**Exercise data**
***
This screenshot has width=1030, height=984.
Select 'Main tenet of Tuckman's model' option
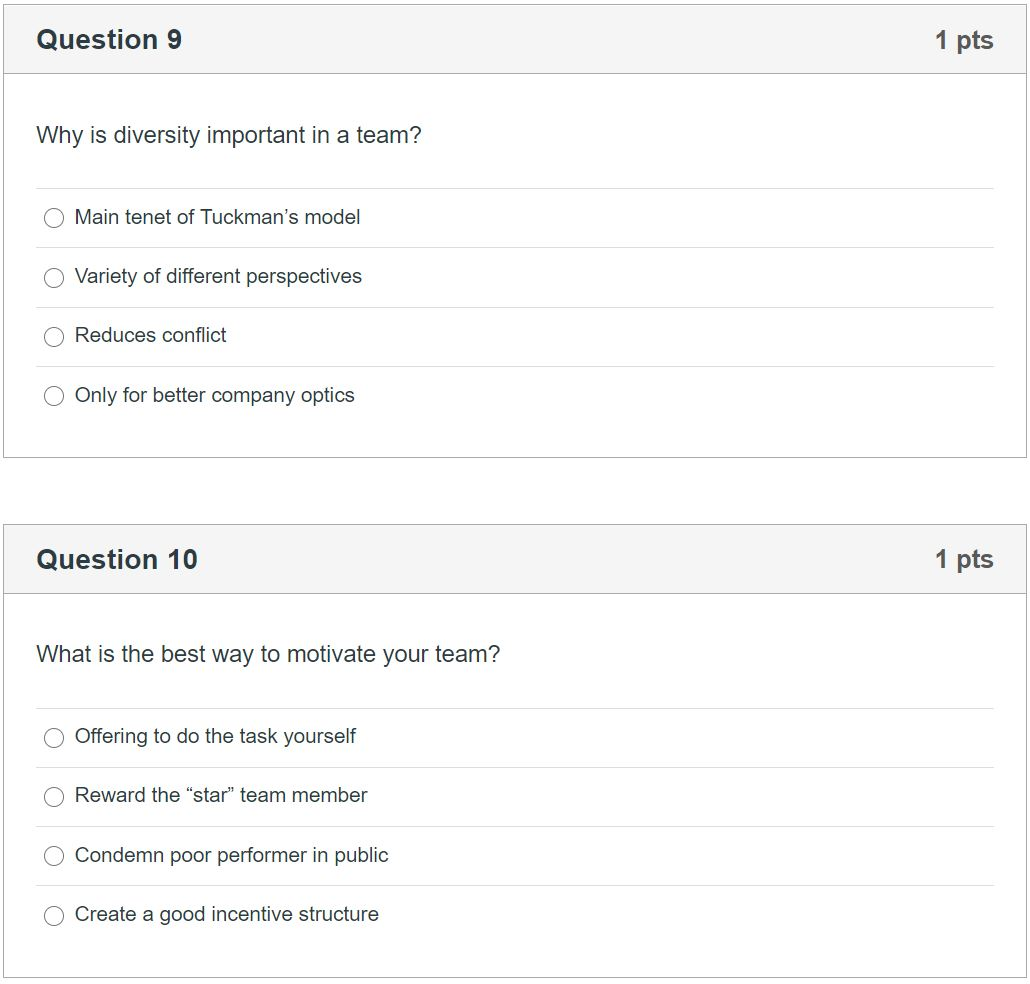[x=53, y=218]
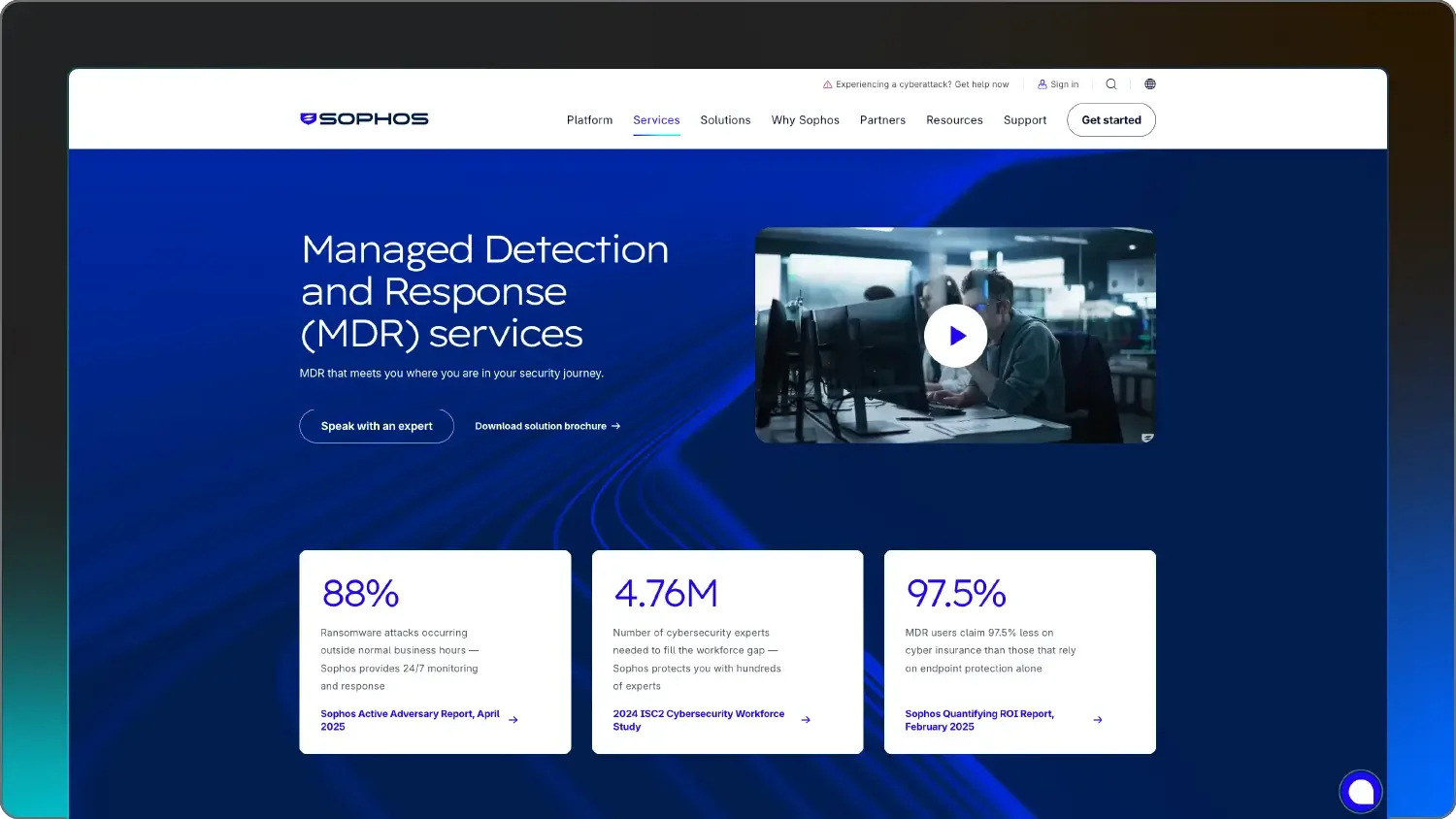This screenshot has width=1456, height=819.
Task: Click the arrow on Download solution brochure
Action: click(x=614, y=426)
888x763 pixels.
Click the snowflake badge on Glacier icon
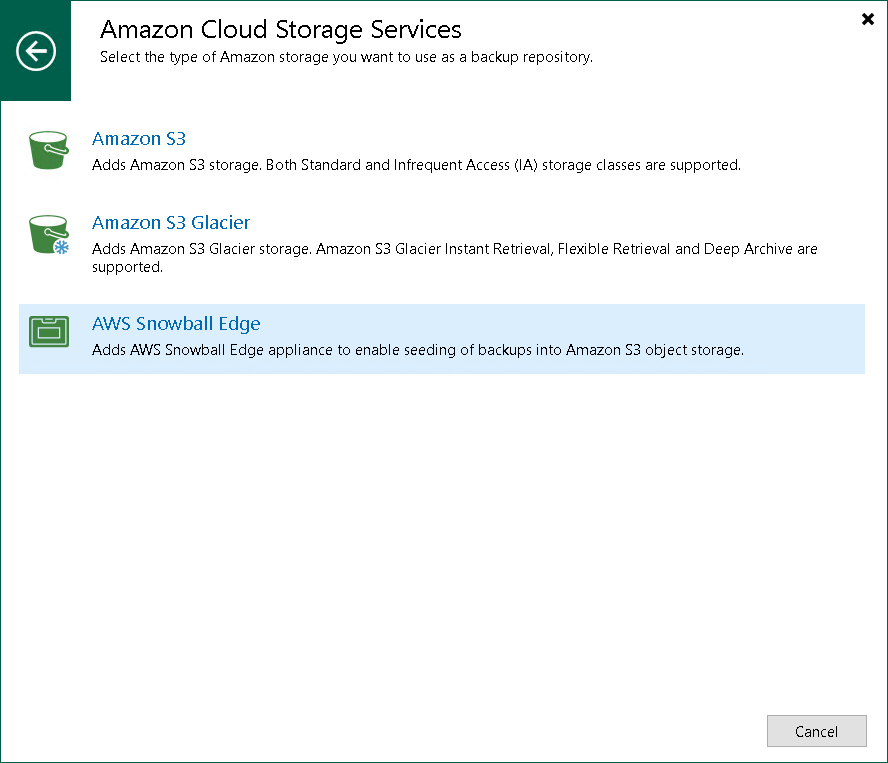(x=61, y=247)
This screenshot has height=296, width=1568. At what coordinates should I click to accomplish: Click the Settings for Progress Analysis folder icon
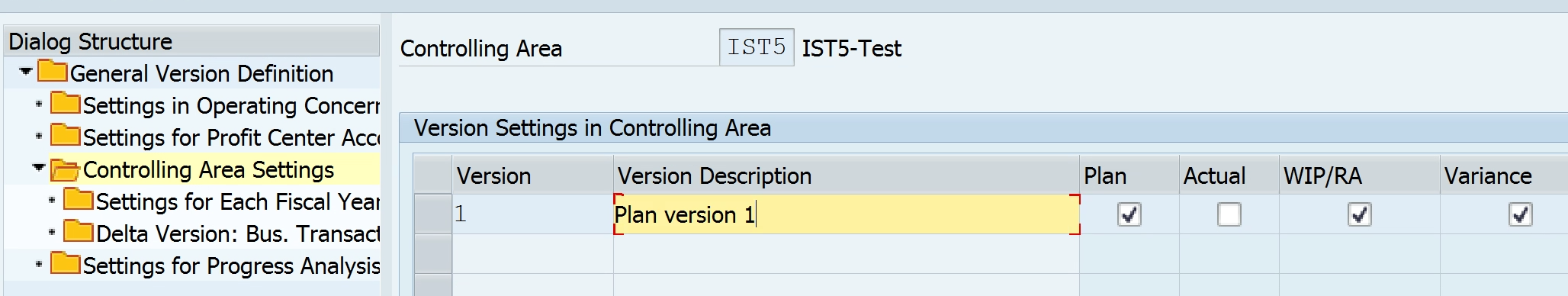tap(66, 264)

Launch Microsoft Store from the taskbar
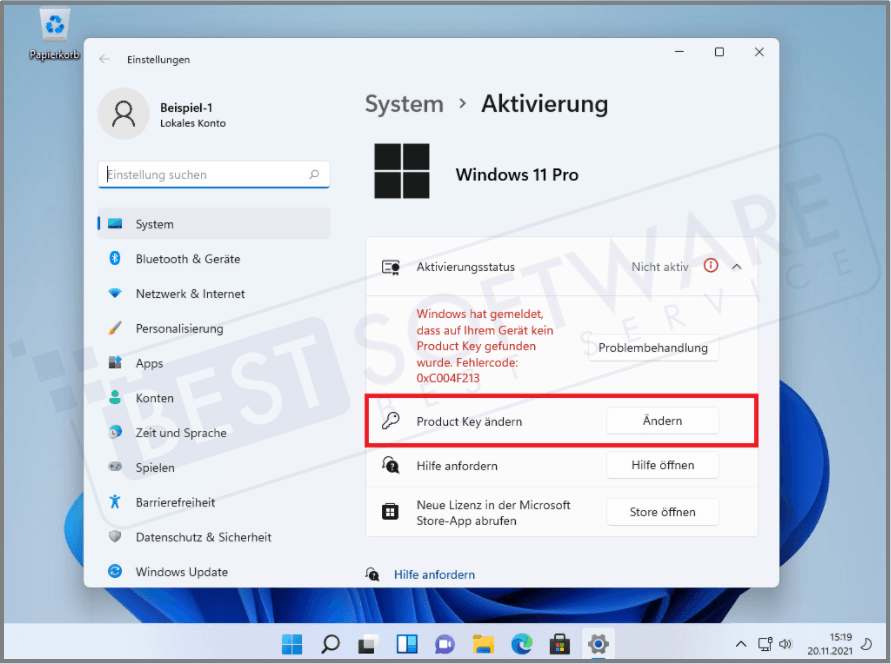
***
**Exercise goal**
Only the lines from the one holding "Click the snowflake badge on Glacier icon" through the last line of the records should be output, please, exactly and without any pictures.

**Solved exercise**
Click the snowflake badge on Glacier icon
(x=61, y=247)
This screenshot has height=296, width=1568. At what coordinates should I click to accomplish: Click the Settings for Progress Analysis folder icon
tap(66, 264)

Launch Microsoft Store from the taskbar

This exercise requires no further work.